Data supplied —
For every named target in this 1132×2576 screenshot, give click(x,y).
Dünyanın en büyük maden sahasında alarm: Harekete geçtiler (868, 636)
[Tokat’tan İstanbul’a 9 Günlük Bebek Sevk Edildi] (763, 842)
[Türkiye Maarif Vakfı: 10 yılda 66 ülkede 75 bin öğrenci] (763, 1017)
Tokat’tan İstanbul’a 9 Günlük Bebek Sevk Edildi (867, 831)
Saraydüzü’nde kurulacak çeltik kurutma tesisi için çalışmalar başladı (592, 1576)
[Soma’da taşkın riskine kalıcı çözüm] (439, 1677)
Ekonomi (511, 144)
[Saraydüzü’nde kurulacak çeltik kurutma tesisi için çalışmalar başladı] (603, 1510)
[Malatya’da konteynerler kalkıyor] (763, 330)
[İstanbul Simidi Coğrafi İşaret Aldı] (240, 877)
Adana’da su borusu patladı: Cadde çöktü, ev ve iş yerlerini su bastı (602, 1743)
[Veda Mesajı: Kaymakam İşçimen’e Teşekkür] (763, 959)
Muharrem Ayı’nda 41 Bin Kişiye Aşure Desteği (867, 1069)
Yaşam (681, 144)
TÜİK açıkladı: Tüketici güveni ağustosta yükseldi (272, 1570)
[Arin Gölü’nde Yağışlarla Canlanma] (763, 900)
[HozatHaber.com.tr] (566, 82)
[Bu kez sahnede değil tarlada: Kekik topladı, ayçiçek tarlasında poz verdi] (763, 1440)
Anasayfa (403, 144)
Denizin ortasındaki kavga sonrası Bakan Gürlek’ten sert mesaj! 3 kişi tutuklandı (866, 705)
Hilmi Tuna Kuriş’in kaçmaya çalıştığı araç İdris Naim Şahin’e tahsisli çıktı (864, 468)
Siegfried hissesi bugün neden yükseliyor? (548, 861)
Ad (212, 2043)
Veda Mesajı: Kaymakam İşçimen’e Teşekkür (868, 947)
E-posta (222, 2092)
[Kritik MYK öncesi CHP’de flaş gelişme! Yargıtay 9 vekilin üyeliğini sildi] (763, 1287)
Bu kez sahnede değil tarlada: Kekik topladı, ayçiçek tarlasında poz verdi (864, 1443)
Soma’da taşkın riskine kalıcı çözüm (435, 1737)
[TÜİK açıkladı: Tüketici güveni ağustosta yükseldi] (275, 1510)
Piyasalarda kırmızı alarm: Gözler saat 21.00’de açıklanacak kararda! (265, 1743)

Your goal — In the listing above, find the line containing "Ad (212, 2043)" and please quote exactly that line through the last one, and no other lines.

Output for this exercise —
Ad (212, 2043)
Veda Mesajı: Kaymakam İşçimen’e Teşekkür (868, 947)
E-posta (222, 2092)
[Kritik MYK öncesi CHP’de flaş gelişme! Yargıtay 9 vekilin üyeliğini sildi] (763, 1287)
Bu kez sahnede değil tarlada: Kekik topladı, ayçiçek tarlasında poz verdi (864, 1443)
Soma’da taşkın riskine kalıcı çözüm (435, 1737)
[TÜİK açıkladı: Tüketici güveni ağustosta yükseldi] (275, 1510)
Piyasalarda kırmızı alarm: Gözler saat 21.00’de açıklanacak kararda! (265, 1743)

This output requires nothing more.